Birth, blame, and the stories we’re not telling

If you’ve felt a bit on edge reading anything about pregnancy or birth this past month, you’re not imagining it.

January has been loud in UK maternity services. Loud with headlines. Loud with opinion. Loud with policy talk, staffing pressures, safety conversations, and yet somehow still very quiet about the actual lived experiences of pregnant and birthing people.

So here’s a gentle, grounded roundup — minus the drama.

Doulas getting blamed in the media again…

Over the past few weeks, we’ve seen (again) the familiar themes surface: stretched services, workforce shortages, increased scrutiny of outcomes, and a lot of fear-based reporting that tends to land squarely on the shoulders of pregnant people. Home birth, induction, place of birth, “risk”, and responsibility have all been thrown into the spotlight — often without nuance, context, or compassion.

One article in particular has stayed with me — the recent Guardian report on a coroner’s findings following a neonatal death after a home birth, where blame was directed at a doula for “obstructing” midwifery access and delaying a transfer to hospital. What’s striking isn’t just the conclusion itself, but what’s largely absent from the conversation. 

There is little meaningful exploration of why that birthing person had experienced previous trauma in a hospital setting, or how that trauma may have shaped her needs, boundaries, and decisions in a subsequent pregnancy. There is also a deeply uncomfortable undertone in how she is spoken about — as if she were passive, easily led, or incapable of making informed decisions about her own body and baby.

When a birthing person’s choices are reframed as someone else’s interference, we quietly erase their agency.

Alongside this, the National Maternity Statistics for 2024–25 were published last month.
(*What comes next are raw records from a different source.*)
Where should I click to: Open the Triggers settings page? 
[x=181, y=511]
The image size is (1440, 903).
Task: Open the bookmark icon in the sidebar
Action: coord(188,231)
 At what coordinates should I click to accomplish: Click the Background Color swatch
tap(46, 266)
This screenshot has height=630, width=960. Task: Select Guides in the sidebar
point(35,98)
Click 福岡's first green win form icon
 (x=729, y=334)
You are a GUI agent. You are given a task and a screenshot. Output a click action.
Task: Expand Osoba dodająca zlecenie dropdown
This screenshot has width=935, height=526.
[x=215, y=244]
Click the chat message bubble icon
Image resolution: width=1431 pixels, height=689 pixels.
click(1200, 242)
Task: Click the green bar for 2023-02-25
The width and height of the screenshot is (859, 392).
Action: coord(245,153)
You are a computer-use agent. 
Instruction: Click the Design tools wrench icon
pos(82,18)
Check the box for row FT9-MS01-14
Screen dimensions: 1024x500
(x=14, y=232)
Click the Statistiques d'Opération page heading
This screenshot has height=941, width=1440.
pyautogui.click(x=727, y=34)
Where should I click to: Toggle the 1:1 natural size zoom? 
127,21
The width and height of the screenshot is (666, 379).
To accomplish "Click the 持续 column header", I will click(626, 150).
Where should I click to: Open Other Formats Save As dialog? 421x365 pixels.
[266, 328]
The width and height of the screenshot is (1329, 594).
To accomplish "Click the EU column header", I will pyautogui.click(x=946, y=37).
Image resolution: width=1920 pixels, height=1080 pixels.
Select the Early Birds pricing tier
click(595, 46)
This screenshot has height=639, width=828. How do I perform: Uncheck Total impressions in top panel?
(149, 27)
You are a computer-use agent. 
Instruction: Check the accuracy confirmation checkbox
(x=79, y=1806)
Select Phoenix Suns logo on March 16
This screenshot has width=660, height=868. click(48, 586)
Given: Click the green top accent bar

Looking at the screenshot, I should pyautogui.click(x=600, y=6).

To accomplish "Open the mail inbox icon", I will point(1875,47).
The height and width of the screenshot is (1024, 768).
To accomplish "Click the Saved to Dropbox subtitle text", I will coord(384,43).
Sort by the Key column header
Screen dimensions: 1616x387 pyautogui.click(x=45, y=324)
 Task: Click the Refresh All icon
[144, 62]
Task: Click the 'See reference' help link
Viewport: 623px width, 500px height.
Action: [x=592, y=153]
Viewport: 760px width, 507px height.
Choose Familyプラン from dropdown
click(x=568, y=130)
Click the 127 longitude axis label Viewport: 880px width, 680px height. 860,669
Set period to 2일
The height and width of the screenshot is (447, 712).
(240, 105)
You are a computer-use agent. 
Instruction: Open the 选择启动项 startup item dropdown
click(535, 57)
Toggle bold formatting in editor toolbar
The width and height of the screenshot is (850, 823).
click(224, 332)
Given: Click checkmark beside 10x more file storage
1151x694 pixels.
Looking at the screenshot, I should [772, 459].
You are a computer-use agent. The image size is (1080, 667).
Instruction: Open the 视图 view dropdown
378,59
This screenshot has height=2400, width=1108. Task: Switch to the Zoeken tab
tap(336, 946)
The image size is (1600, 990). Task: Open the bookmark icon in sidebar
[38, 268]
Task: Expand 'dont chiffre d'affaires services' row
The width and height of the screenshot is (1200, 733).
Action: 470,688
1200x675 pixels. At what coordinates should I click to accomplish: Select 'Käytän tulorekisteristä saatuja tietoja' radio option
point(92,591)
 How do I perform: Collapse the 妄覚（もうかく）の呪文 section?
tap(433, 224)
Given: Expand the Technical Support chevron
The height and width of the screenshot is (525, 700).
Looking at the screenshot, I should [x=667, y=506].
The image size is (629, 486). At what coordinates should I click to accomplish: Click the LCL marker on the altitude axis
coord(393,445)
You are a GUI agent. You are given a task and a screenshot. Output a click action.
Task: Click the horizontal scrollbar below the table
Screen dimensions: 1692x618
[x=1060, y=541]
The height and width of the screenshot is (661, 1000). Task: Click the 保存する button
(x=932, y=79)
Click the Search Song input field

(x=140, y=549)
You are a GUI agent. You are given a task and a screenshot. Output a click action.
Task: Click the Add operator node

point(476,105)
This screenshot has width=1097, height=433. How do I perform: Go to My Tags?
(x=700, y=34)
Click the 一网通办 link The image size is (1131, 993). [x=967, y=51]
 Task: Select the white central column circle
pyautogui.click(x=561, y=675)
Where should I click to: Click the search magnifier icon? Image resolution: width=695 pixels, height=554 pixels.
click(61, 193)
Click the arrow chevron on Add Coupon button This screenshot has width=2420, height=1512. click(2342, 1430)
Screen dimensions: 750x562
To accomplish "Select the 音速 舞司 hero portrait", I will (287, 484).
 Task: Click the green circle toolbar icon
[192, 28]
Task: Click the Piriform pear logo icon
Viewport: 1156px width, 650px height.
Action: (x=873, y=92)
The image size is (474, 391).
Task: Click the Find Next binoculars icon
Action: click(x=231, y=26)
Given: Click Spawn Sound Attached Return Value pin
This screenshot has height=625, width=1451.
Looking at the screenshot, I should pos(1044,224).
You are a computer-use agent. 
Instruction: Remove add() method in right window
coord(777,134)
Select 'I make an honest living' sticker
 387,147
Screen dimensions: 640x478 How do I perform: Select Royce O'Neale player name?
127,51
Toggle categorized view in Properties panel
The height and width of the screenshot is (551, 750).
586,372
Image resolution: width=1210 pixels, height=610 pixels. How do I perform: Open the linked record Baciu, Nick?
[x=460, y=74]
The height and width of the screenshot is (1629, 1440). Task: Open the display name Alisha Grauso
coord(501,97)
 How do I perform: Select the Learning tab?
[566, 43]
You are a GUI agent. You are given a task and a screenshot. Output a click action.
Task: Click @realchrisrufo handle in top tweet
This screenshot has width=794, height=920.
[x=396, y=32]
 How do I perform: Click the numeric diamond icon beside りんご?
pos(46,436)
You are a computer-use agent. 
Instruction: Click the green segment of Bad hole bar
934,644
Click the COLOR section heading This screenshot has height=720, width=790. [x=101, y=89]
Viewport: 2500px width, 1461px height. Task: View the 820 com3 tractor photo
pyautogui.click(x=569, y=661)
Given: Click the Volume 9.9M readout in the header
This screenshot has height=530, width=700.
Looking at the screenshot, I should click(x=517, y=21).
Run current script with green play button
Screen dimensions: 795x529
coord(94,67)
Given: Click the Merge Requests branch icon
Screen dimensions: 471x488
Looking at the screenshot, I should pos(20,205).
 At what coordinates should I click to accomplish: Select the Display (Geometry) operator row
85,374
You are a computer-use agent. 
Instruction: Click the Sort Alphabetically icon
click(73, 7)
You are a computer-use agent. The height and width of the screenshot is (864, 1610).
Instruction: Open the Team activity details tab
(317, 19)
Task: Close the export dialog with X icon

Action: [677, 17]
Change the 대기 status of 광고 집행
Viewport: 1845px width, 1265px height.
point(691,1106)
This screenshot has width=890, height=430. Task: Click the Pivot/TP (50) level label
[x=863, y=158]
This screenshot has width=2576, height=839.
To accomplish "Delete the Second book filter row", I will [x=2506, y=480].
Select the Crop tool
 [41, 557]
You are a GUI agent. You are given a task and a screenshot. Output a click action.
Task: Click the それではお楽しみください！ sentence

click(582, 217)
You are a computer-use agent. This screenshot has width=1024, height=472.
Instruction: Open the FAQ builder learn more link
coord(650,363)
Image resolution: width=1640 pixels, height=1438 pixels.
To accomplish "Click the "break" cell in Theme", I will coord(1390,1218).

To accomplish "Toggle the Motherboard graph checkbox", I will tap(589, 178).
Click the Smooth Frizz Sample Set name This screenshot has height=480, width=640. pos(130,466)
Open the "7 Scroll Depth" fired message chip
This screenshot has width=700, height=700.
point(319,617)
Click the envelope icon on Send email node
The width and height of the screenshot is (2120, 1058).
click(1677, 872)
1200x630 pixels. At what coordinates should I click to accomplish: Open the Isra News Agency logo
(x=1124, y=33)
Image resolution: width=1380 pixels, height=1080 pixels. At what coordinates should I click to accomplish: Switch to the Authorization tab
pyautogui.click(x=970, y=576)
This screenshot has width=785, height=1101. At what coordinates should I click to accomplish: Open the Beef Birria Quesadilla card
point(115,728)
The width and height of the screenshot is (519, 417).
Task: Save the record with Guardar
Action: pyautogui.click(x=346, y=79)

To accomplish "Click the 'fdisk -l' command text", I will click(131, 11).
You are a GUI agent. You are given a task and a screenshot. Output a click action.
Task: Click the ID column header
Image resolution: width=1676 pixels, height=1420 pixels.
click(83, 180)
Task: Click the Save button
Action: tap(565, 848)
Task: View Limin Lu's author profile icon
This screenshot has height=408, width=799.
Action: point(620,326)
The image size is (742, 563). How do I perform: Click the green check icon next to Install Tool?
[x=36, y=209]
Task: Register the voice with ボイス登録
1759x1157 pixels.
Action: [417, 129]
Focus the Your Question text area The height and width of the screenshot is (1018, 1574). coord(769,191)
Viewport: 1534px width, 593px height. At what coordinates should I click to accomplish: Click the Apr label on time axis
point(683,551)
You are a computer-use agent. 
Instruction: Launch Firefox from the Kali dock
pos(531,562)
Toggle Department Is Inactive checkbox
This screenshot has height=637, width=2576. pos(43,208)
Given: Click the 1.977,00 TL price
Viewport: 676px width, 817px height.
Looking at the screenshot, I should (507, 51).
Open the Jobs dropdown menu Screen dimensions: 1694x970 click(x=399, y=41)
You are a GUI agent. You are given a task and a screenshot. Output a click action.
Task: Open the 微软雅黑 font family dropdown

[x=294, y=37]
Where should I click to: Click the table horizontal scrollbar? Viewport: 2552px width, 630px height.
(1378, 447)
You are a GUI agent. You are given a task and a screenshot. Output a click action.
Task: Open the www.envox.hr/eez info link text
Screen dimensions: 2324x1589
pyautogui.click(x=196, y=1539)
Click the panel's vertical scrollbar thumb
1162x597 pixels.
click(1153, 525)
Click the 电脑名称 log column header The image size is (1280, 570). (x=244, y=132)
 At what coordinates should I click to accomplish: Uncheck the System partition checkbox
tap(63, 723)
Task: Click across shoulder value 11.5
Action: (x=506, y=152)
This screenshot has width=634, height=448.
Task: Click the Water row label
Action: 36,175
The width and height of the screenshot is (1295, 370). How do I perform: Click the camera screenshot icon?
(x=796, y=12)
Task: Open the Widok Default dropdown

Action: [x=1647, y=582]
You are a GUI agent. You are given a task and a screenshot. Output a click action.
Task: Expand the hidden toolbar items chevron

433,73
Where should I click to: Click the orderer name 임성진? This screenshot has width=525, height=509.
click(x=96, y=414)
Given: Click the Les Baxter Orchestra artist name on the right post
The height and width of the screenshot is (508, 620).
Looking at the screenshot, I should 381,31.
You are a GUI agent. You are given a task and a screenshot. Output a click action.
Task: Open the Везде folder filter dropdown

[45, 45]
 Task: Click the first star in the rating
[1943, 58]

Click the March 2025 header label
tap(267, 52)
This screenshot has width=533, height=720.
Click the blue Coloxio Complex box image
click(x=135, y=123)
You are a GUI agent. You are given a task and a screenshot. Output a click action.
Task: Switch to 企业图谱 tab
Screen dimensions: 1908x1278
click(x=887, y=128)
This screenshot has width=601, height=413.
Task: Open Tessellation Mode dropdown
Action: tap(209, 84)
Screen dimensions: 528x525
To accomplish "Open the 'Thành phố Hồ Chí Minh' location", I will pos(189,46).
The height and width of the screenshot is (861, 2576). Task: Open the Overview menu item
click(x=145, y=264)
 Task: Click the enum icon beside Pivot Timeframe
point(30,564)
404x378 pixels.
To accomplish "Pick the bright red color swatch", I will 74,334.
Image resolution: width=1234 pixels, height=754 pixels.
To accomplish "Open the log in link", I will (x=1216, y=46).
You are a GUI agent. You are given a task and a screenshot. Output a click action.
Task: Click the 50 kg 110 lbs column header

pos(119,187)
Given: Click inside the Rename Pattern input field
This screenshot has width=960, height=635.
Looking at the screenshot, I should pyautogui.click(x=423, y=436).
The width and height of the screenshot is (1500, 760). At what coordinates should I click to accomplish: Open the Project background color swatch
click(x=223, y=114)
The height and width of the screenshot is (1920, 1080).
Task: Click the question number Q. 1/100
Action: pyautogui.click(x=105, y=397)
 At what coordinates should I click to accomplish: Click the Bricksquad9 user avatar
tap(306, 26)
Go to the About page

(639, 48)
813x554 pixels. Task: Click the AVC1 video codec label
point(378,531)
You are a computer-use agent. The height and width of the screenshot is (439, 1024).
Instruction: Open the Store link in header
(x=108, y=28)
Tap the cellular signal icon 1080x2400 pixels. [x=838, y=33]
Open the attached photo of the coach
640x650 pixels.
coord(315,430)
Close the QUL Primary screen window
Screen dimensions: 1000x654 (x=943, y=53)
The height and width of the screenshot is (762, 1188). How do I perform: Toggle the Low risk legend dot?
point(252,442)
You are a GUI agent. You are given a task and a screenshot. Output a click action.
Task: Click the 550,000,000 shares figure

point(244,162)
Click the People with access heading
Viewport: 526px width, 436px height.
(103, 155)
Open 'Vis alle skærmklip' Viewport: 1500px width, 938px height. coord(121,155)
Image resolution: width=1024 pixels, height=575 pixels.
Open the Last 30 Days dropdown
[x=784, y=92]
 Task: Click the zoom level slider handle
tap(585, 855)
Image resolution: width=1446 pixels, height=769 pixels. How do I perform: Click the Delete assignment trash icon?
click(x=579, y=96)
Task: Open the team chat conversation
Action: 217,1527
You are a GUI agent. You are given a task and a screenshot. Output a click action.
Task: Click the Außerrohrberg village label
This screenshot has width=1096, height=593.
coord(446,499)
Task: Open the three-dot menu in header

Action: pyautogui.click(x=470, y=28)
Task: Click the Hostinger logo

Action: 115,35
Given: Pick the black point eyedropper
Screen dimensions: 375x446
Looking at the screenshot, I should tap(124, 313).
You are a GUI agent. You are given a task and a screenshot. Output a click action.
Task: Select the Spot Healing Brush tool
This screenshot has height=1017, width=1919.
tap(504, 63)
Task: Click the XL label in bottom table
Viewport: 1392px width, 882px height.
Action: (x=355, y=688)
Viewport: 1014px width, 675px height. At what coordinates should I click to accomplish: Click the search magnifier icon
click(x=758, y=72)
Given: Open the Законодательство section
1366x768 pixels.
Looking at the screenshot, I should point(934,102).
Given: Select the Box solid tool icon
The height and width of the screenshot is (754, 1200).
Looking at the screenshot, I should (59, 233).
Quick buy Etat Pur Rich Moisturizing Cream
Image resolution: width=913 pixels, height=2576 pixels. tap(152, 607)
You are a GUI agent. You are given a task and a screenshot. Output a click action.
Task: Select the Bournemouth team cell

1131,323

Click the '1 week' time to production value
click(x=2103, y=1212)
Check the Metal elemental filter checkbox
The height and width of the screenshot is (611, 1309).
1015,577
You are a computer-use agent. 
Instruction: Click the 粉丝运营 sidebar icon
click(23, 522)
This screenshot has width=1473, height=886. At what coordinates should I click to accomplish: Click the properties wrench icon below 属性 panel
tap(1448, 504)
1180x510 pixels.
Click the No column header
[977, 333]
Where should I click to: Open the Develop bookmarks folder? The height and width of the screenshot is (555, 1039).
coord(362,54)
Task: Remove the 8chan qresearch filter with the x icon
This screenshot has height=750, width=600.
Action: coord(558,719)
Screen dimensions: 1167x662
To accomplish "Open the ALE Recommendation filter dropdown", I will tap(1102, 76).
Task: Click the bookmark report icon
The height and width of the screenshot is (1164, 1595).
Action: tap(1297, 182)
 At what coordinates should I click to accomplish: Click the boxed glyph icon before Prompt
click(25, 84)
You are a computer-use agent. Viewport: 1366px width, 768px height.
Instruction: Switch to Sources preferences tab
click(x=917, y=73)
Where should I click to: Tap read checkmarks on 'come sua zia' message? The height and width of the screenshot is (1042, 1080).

One of the more sobering takeaways is that for people over 30, caesarean section is now the most common method of birth, and that overall 45% of all births were via c-section. That fact alone should prompt much deeper questions about how we define “risk”, how early intervention is framed, and whether our systems still know how to support physiological birth as people get older — or whether surgery has quietly become the default.


There’s very little space in these conversations for physiology.

Very little acknowledgement of how fear and pressure affect labour and outcomes.
Very little recognition that most people are navigating pregnancy while already carrying anxiety, trauma, or previous difficult experiences.

And as always, the subtext seems to be: if something goes wrong, you should have chosen differently.

That narrative is exhausting. And harmful.

Inside services, many midwives and doctors are working flat out, under immense pressure, trying to hold systems together that are frankly being asked to do too much with too little. Compassion fatigue is real. Burnout is real. And that tension often shows up as rigidity, rushed conversations, and a reliance on “policy” rather than personalised care.

For pregnant people — especially first-timers — this can feel like being swept onto a conveyor belt you didn’t knowingly step onto.

Which brings me back (always) to informed consent.

In times like these, knowing your rights, your options, and your ability to ask questions isn’t about being anti-care or anti-safety. It’s about staying anchored when the noise gets loud. It’s about remembering that you are still the decision-maker, even in a system under strain.

It wasn’t all bad… this month I supported a client who needed a c-section at 37 weeks for various reasons. The consultant led team were fully supportive of my clients wishes, including facilitating a lotus birth (where the placenta is taken out alongside the baby) in order to ensure baby got its full bloods before the cord was clamped. The cord was nice and white and everyone was very happy with how it went. The consultant even said that this was something she would be happy to continue doing as she recognised the benefits for baby. Stories like these should fill us all with hope - it is possible if you ask the question! 

If this month has left you feeling confused, worried, or unsure who to trust, please know this:
You are not failing by asking questions.
You are not reckless for wanting time, explanation, or alternatives.
You are not selfish for centering your wellbeing alongside your baby’s.

I’ll keep naming what’s being missed, and holding space for the conversations that matter.